Workers were seen scaling fences and dragging their belongings up hills alongside the motorway as they made a run for it, amid claims that staff who live on site were barred from leaving the manufacturing campus and forced to eat meals in dormitories. Others were blocked from escaping by a battalion of COVID enforcement officers in white hazmat suits.
With little sign of China backing away from its Pyrrhic battle with COVID, or Beijing’s anti-Western stance softening after Xi Jinping purged the Communist Party of any officials who advocated better relations with the US and Europe, it is surely time for naive Western multinationals to wake up and smell the lapsang souchong.
China’s exports to the rest of the world shrank unexpectedly in October, another reminder that its economic miracle is rapidly waning. The International Monetary Fund has warned that China’s zero-COVID strategy has put it on course for growth of 3.2 per cent this year, its second-worst output since 1977.

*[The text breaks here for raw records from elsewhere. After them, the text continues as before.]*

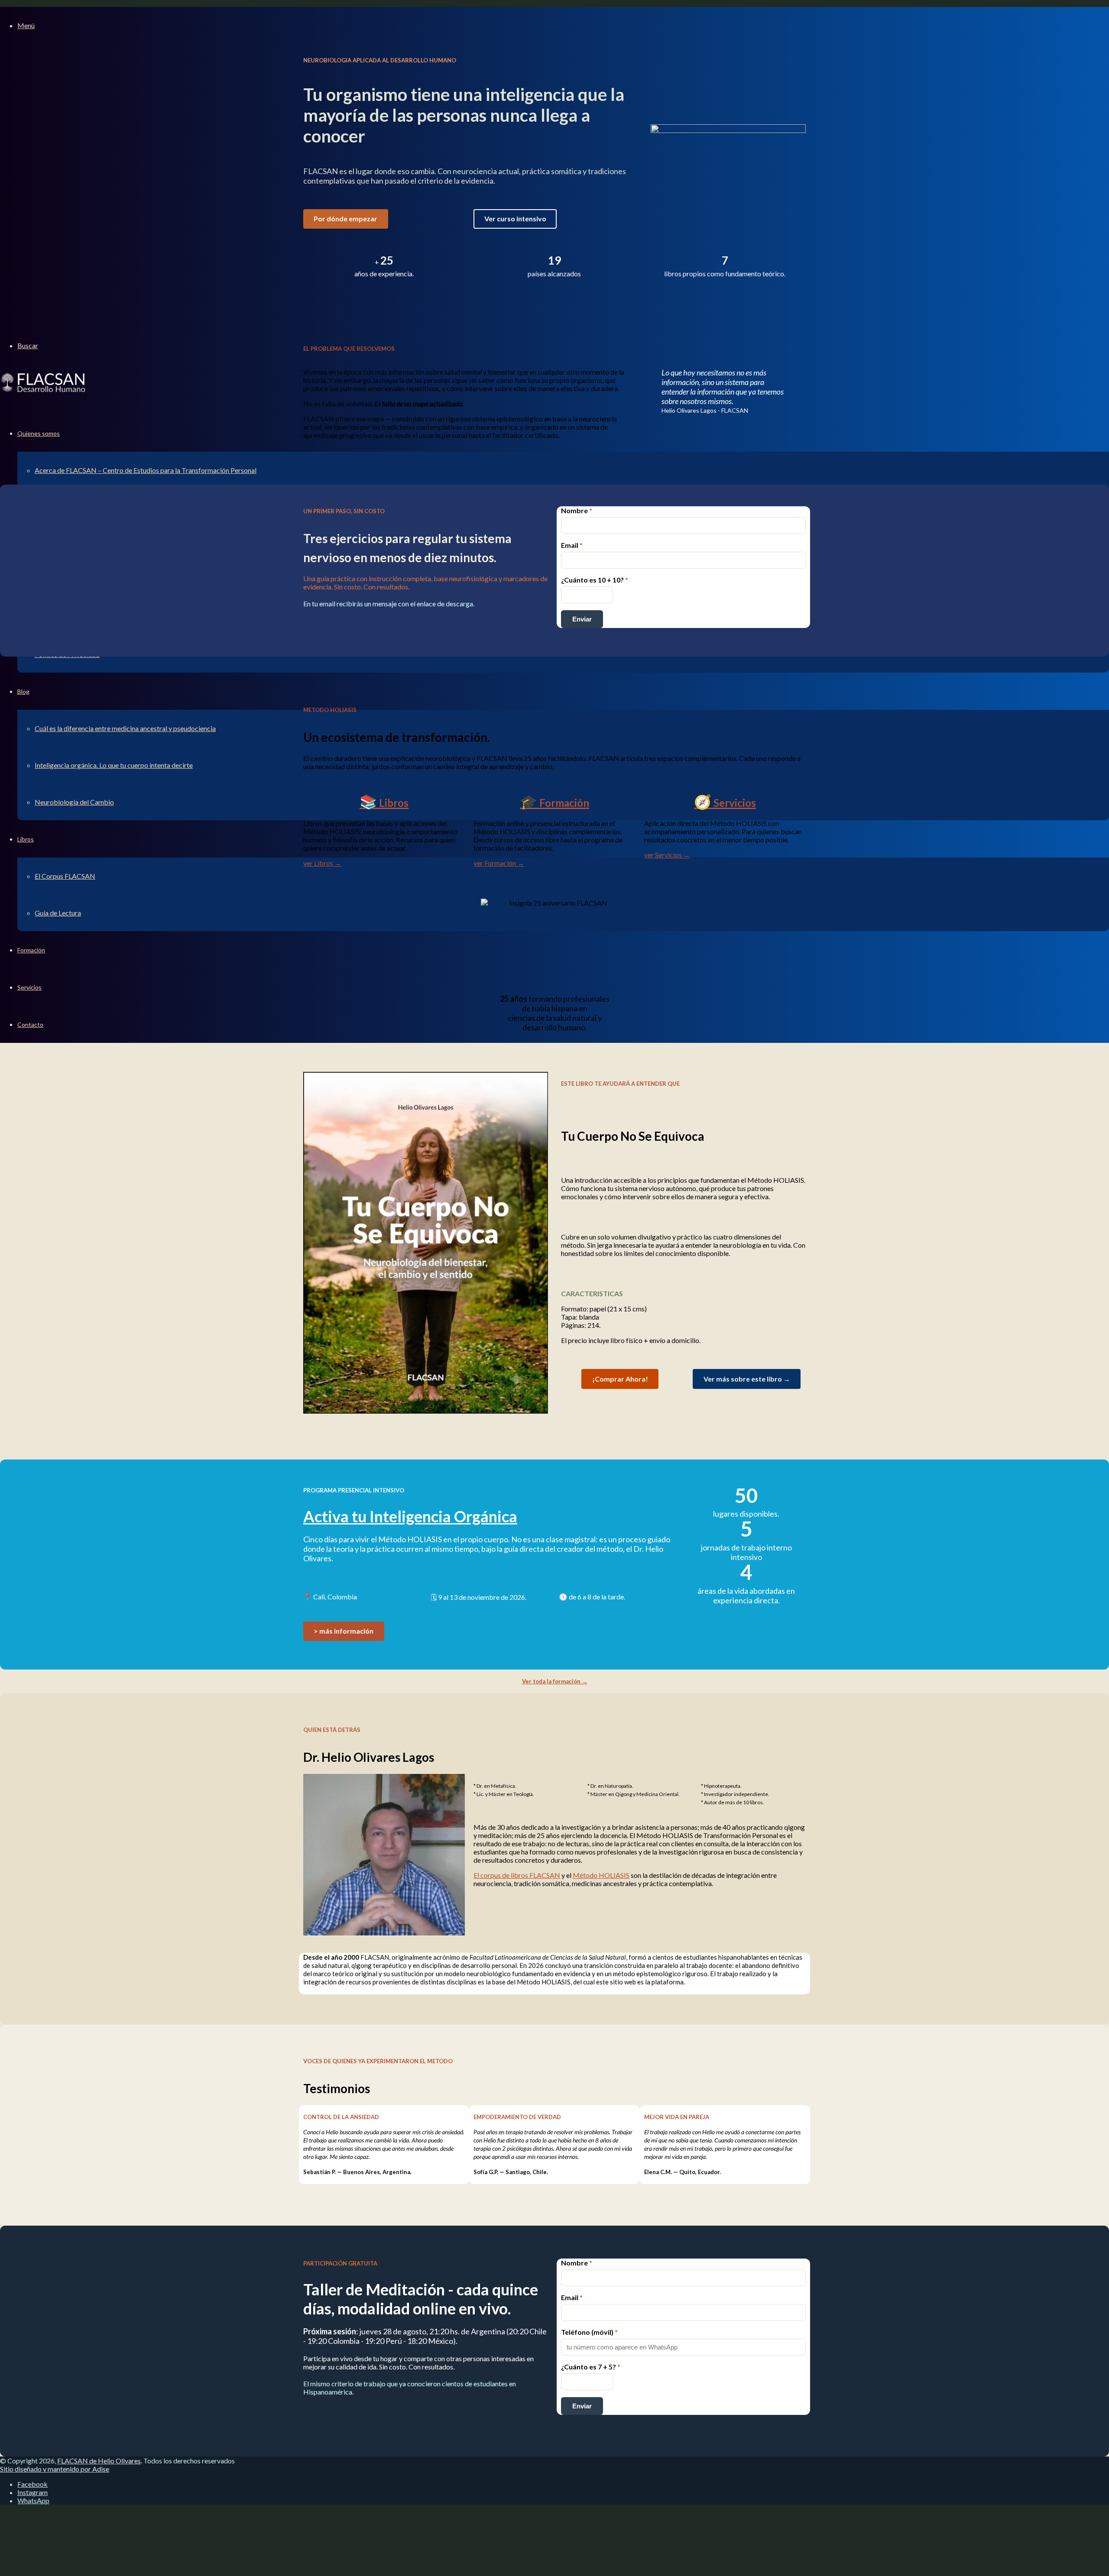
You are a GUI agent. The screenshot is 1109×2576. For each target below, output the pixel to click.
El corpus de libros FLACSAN (516, 1875)
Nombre (576, 510)
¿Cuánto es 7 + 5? (590, 2366)
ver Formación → (498, 863)
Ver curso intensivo (515, 218)
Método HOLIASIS (601, 1875)
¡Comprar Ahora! (620, 1379)
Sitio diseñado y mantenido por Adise (54, 2469)
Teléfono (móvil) (589, 2332)
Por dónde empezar (345, 218)
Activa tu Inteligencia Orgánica (410, 1516)
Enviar (582, 619)
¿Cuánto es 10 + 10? (594, 580)
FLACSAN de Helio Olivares (99, 2460)
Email (572, 545)
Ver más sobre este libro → (747, 1379)
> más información (343, 1631)
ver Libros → (322, 863)
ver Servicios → (667, 855)
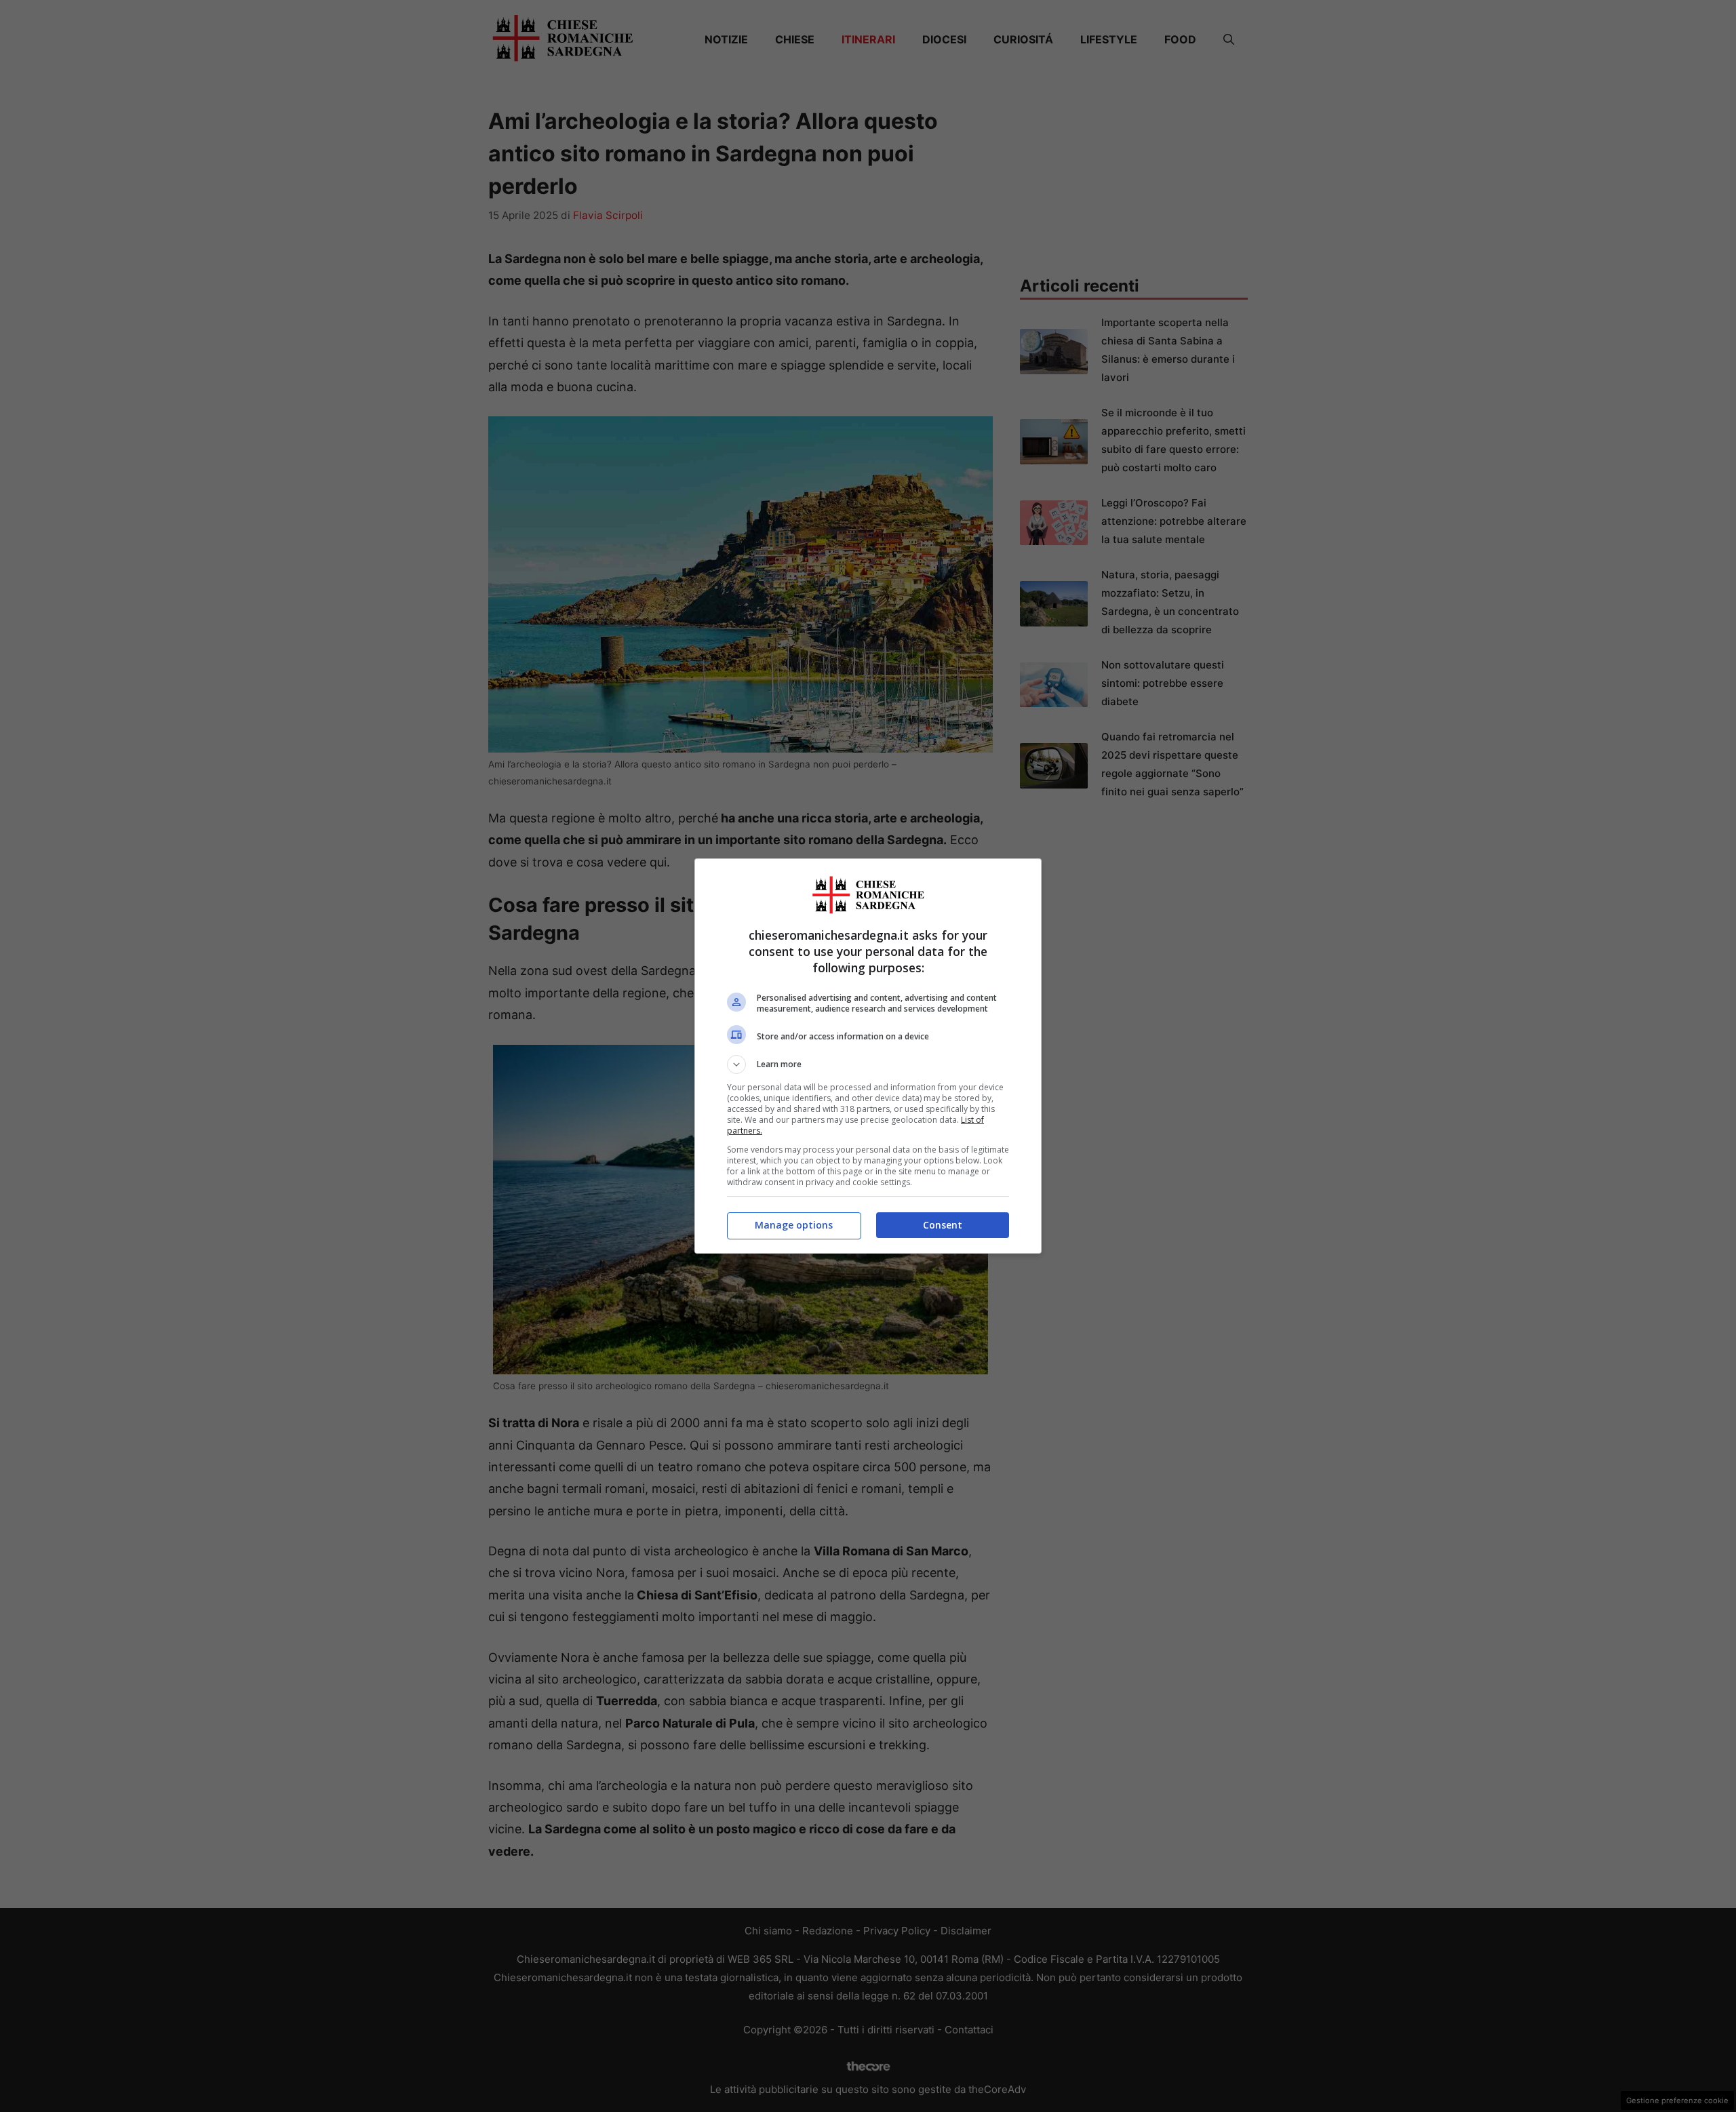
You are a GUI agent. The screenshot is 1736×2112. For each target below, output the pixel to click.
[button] (868, 1064)
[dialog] (868, 1056)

Just as Western interests have been forced to pull out of Russia, chief executives must rapidly assess ties with China. Doing business there is now fraught with huge financial, commercial and reputational risk.
Apple has been steadily building fresh capacity in the US, Mexico, India and Vietnam. Eventually, there will be a reshoring race among Western companies as the penny drops.
US President Joe Biden has warned of a “decisive decade” in the battle for global supremacy with China, and singled out Beijing as the biggest threat to the international order despite Russia’s actions in Ukraine. Evidence of this decoupling is now everywhere. Washington has launched a “cold war” against Chinese microchips, imposing sanctions that cap the processing power of any semiconductor shipped into China without a licence. The move is an unabashed attempt to impede China’s semiconductor industry from catching up to America’s too rapidly.
Western intelligence agencies are also worried that Tesla’s presence in China has made Elon Musk too dependent on Beijing’s good graces at the precise moment that he takes over the world’s biggest information platform with a promise to be a dedicated custodian of free speech.
Most strikingly, after 150 years in China, HSBC is under sustained attack from its big Chinese shareholder. “The global finance model that dominated and shaped the global financial industry in the last century is no longer competitive,” Michael Huang, chairman of Ping An’s asset management business, has said.
Yet, having deftly steered a course through the 19th century opium wars, the Communist revolution, the Tiananmen Square massacre and the return of Hong Kong to Beijing in 1997, HSBC appears to have naively reckoned that the status quo can once again survive geopolitical forces.
Eventually, the bank will be forced into the break-up it so fiercely resists. Its Western arm, based and regulated in the UK, must stand apart from its Asian wing, based in Hong Kong, answerable to the politburo of the Chinese Communist Party and its interests, not those of its international investors.
The catalyst will be pressure from Ping An, plus Western sanctions, if Beijing imposes harsher controls over Hong Kong or Xi attempts to take back Taiwan through force.
Disengagement from China will be painful and take years. The West’s ability to unhook itself from the Kremlin’s energy imports is proving difficult enough. Ending an addiction to cheap Chinese goods will be many times harder.
One effect of this gigantic schism will be more price rises. The energy crisis will eventually be resolved one way or another. However, the end of China as the West’s workshop means that – far from transitory as the Bank of England once claimed – inflationary pressures are here to stay.